What you will do:
Repeat exactly the lines from the one containing "The image size is (387, 724)." through the last line of the records below, both included, and nothing else.

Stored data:
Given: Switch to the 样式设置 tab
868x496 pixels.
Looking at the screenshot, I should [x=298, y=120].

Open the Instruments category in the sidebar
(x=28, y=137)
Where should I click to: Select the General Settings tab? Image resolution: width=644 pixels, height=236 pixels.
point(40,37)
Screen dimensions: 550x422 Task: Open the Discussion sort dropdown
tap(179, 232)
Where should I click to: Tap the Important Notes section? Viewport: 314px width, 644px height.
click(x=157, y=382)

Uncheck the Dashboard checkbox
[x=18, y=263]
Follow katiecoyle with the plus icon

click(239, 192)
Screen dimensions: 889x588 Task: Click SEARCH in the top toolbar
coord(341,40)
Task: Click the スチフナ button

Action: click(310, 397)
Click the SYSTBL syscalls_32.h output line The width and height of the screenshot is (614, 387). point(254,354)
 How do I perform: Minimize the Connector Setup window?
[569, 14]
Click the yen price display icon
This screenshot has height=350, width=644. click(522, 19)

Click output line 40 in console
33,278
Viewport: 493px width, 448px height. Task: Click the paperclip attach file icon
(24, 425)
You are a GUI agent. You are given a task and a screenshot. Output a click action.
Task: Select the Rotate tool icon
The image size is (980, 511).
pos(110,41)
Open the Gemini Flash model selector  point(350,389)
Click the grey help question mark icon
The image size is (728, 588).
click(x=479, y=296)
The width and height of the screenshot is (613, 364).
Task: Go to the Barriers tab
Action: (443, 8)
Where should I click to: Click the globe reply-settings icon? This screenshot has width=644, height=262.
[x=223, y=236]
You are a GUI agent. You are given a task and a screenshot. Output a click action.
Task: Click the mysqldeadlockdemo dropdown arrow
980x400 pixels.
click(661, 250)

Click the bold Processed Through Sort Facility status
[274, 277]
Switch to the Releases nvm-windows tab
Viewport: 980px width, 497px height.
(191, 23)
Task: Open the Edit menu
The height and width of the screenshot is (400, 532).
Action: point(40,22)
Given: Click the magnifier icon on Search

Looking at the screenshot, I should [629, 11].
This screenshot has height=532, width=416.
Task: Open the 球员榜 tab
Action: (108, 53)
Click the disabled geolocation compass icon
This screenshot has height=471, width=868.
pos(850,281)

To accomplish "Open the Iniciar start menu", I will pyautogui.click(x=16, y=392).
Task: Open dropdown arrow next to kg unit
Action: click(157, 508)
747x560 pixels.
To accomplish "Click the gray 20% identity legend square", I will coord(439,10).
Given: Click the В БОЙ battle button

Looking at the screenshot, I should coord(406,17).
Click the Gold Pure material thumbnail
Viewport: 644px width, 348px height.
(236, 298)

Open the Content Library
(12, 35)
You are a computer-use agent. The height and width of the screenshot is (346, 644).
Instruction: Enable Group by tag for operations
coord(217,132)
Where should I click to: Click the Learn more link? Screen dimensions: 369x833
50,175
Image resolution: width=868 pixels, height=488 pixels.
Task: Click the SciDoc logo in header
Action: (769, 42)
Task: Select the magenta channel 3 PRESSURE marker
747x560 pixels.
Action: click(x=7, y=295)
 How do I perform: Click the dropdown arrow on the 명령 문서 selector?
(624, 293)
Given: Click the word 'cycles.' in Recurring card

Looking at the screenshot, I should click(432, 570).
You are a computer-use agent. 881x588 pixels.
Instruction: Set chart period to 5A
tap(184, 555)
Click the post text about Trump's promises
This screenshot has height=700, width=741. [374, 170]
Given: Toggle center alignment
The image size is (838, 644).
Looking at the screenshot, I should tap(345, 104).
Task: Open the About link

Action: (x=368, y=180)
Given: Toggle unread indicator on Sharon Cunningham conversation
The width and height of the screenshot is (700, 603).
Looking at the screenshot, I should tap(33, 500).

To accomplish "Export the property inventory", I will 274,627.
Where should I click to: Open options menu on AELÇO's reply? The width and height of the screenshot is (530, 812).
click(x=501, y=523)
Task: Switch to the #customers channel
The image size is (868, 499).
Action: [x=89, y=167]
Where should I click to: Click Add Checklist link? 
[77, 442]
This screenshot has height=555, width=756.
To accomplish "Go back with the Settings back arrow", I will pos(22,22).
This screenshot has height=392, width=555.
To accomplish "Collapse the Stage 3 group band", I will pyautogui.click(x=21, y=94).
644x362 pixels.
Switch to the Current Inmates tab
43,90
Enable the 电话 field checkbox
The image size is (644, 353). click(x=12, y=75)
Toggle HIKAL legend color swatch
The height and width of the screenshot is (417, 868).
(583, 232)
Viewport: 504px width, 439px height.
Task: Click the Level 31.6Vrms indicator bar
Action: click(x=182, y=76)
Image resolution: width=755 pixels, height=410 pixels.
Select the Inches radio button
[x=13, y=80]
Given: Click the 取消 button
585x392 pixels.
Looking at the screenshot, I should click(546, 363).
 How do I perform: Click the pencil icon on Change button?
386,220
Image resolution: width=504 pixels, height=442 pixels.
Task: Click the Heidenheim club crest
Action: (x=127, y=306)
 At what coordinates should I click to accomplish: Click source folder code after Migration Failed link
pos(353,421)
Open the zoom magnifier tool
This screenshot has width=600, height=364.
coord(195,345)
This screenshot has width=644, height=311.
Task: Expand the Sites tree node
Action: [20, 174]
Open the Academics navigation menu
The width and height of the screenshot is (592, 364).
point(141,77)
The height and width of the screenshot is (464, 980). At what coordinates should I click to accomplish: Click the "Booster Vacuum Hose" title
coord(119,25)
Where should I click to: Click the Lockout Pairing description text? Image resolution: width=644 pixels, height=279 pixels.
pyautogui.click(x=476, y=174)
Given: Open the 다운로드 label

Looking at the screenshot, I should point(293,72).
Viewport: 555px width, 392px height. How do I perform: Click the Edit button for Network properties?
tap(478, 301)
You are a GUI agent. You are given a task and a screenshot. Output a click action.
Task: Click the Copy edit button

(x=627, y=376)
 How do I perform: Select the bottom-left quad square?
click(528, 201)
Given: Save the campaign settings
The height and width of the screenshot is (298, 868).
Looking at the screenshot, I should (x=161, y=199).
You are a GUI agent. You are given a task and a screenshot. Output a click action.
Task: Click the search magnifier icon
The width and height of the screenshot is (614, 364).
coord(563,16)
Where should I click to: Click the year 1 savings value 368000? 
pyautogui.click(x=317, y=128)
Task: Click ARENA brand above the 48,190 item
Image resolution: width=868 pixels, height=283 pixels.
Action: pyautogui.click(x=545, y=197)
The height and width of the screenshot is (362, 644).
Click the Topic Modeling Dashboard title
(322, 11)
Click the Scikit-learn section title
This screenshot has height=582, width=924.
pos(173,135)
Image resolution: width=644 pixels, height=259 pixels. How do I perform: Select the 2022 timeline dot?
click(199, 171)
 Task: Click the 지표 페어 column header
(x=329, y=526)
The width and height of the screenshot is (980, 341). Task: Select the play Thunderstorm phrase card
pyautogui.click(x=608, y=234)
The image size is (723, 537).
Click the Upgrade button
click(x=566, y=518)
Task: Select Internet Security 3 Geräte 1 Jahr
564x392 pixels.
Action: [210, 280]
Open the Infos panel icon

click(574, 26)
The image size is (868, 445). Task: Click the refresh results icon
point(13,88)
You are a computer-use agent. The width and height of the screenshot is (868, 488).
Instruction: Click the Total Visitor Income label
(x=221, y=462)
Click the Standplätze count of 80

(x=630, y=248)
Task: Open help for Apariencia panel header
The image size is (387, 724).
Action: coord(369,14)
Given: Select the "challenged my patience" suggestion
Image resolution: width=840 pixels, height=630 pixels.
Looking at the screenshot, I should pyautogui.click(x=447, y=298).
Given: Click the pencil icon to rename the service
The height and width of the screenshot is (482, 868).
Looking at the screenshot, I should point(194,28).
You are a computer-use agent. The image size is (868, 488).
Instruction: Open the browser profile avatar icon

Answer to this problem:
The image size is (387, 724).
Action: coord(369,14)
Given: Select the "challenged my patience" suggestion
Image resolution: width=840 pixels, height=630 pixels.
Looking at the screenshot, I should pyautogui.click(x=447, y=298).
Given: Click the pencil icon to rename the service
The height and width of the screenshot is (482, 868).
Looking at the screenshot, I should point(194,28).
You are a computer-use agent. The image size is (868, 488).
Instruction: Open the browser profile avatar icon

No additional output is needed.